A well known impressionist painter, Pierre Renoir from France is most well known for his paintings of the nude female. His artwork is characterized by brilliant colors, and thickly textured, harmonious lines. Even as he was crippled by arthritis in old age, he continued painting without the direct use of his hands.




Girl with a Watering Can

     "Le Moulin de la Galette by Pierre-Auguste Renoir depicts a Popular Parisian dance hall. Throngs of people have gathered; some people crowd the tables and chatter, while others dance energetically.  So lively is the atmosphere that viewers can virtually hear the sounds of music, laughter, and tinkling glasses.  The whole scene is dappled by sunlight and shade, artfully blurred into the figures to produce just the effect of floating and fleeting light the Impressionists so cultivated.  Renoir's casual unposed placement of the figures and the suggested continuity of space, spreading in all directions and only accidentally limited by the frame, position viewers as participants rather than as outsiders.  Whereas classical art sought to express universal and timeless qualities, Impressionism attempted to depict just the opposite - reality's incidental, momentary, and passing aspects."

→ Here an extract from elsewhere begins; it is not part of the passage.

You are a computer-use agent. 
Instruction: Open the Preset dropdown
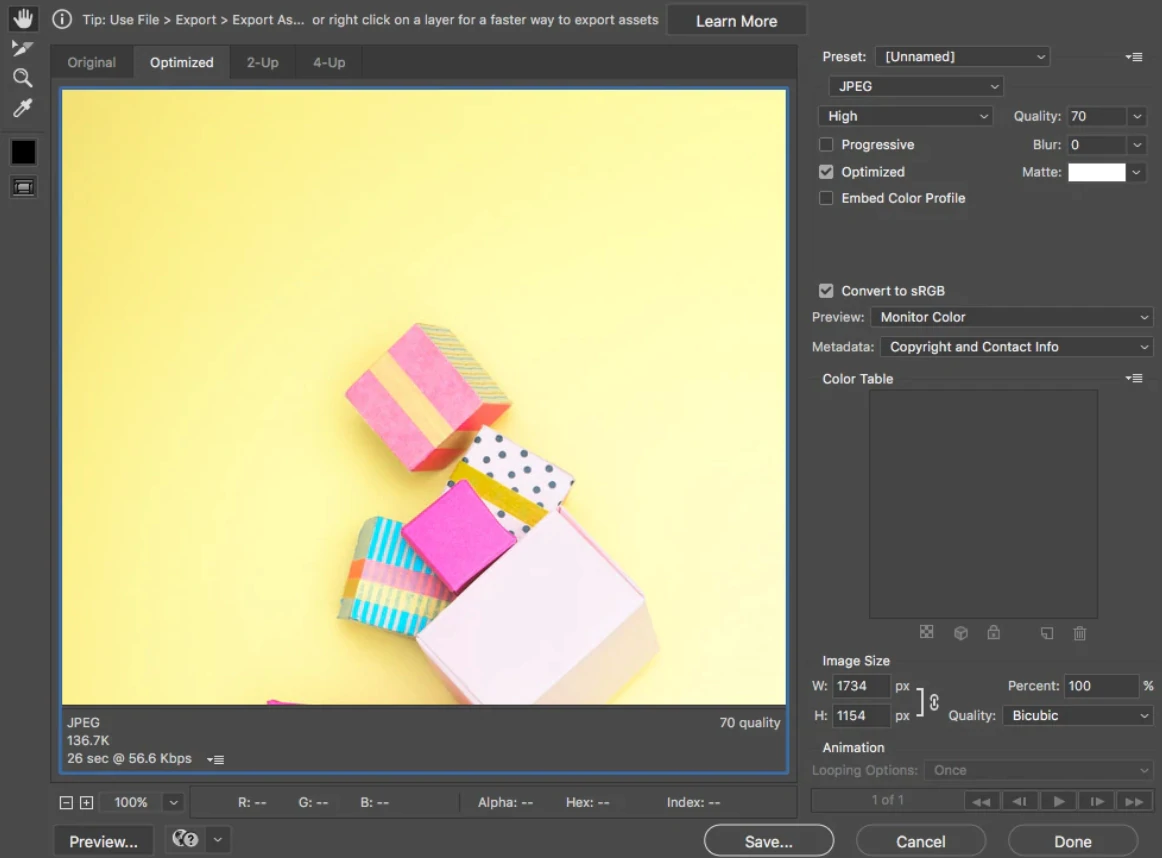[x=961, y=56]
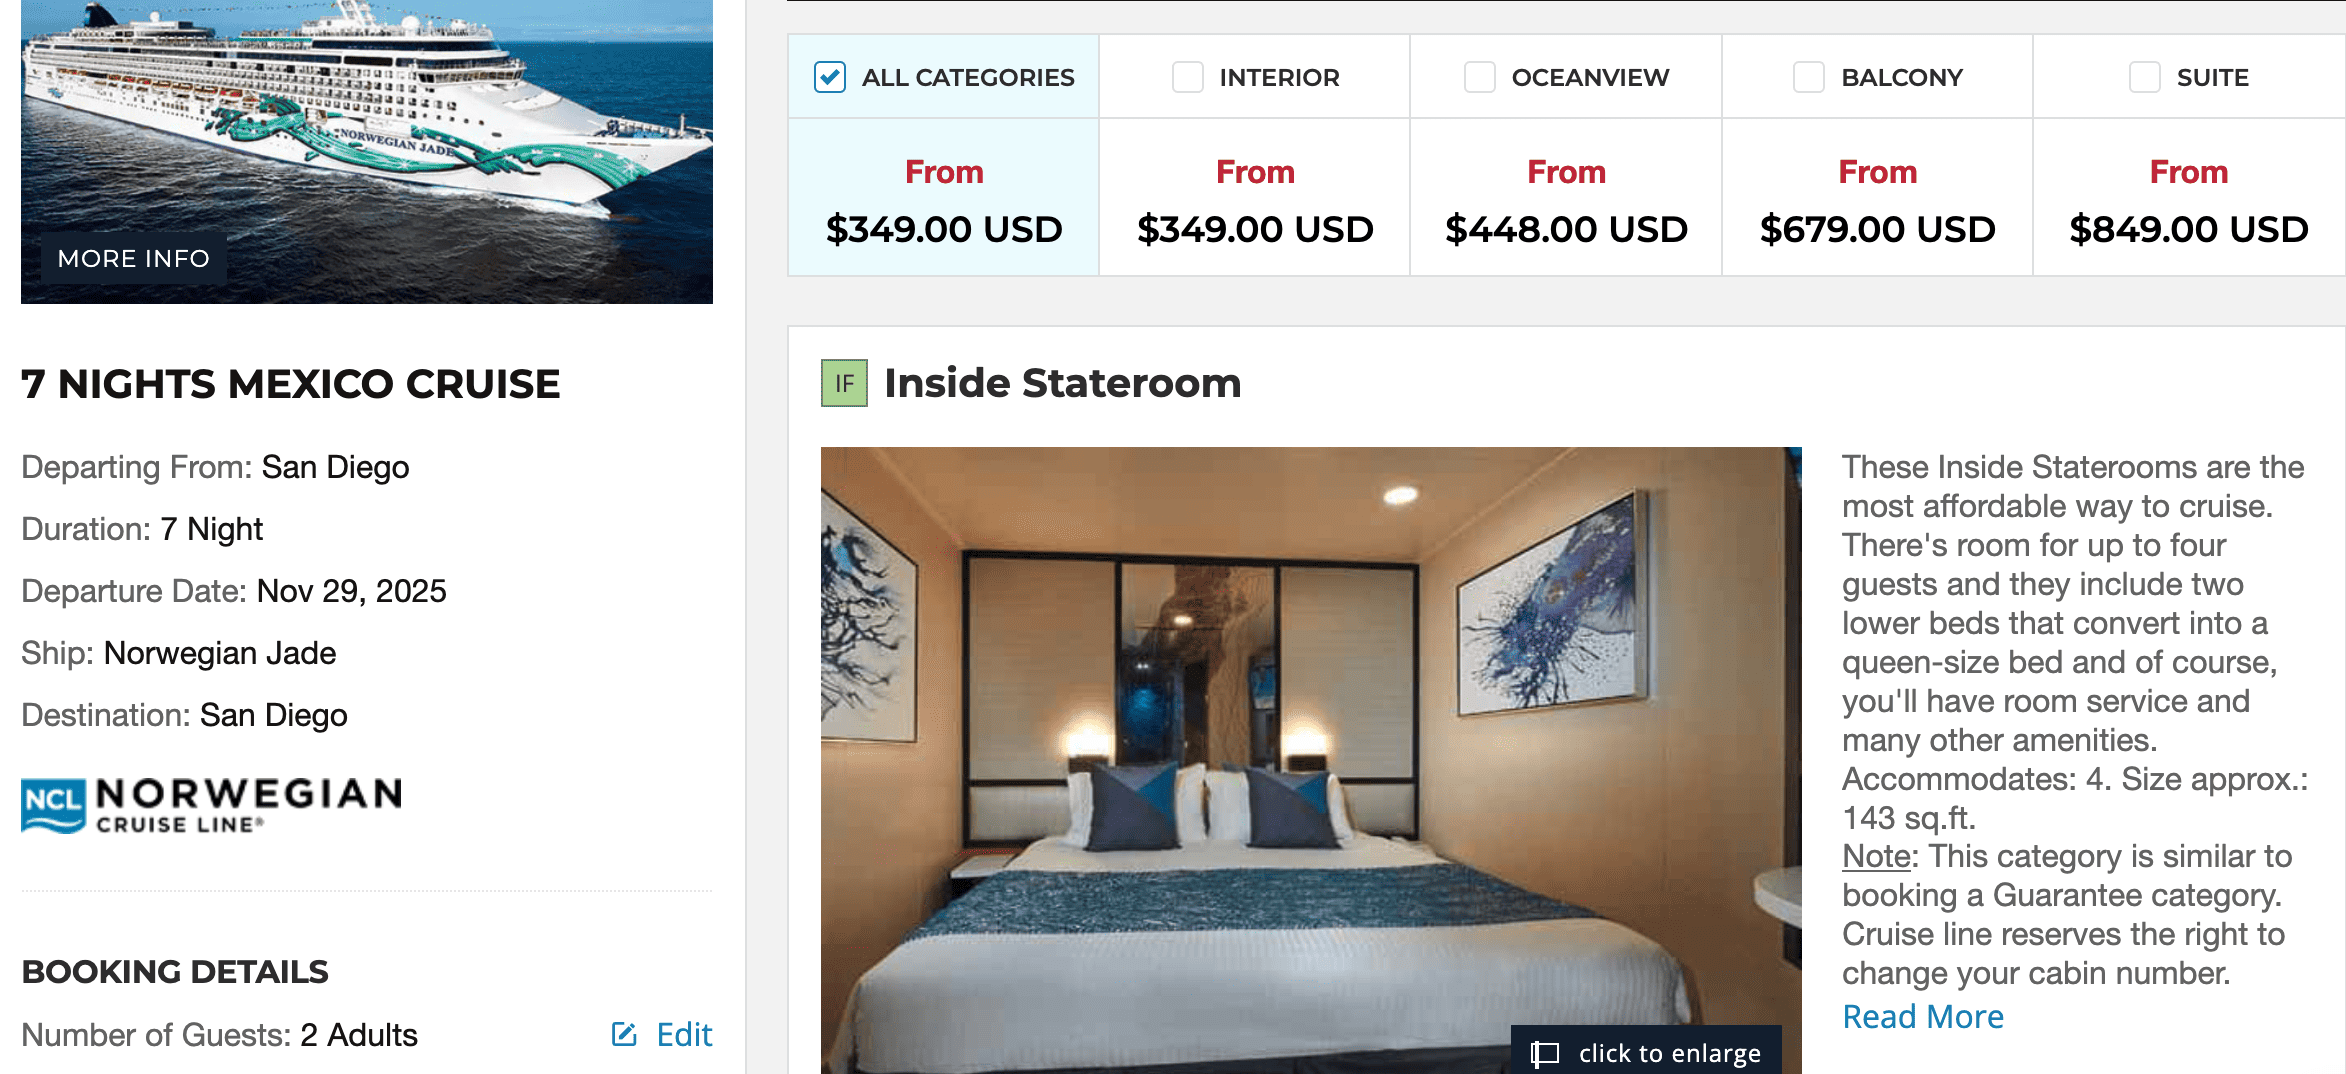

- Gardner's Art Through The Ages, 11th edition, Vol. II, p. 909

Le Moulin de la Galette



On the Terrace



Two Little Circus Girls (Or Girls with Oranges)

     "By 1886 most critics and a large segment of the public accepted Impressionists as serious artists.  Just when their images of contemporary life no longer seemed crude and unfinished, however, some of these painters and a group of younger followers came to feel Impressionists were neglecting too many of the traditional elements of picture making in their attempts to capture momentary sensations of light and color on canvas.  In a conversation with influential art dealer Ambroise Vollard in about 1883, Renoir commented: 'I had wrung Impressionism dry, and I finally came to the conclusion that I knew neither how to paint nor how to draw.  In a word, Impressionism was a blind alley, as far as I was concerned.'  By the 1880's four artists in particular were much more systematically examining the properties and the expressive qualities of line, pattern, form, and color: Vincent van Gogh, Paul Gaugin, Georges Seurat, and Paul Cezanne. ... [These] four artists and others sharing their views have become known as Post-Impressionists.  This classification also signifies their chronological position in nineteenth-century Western painting."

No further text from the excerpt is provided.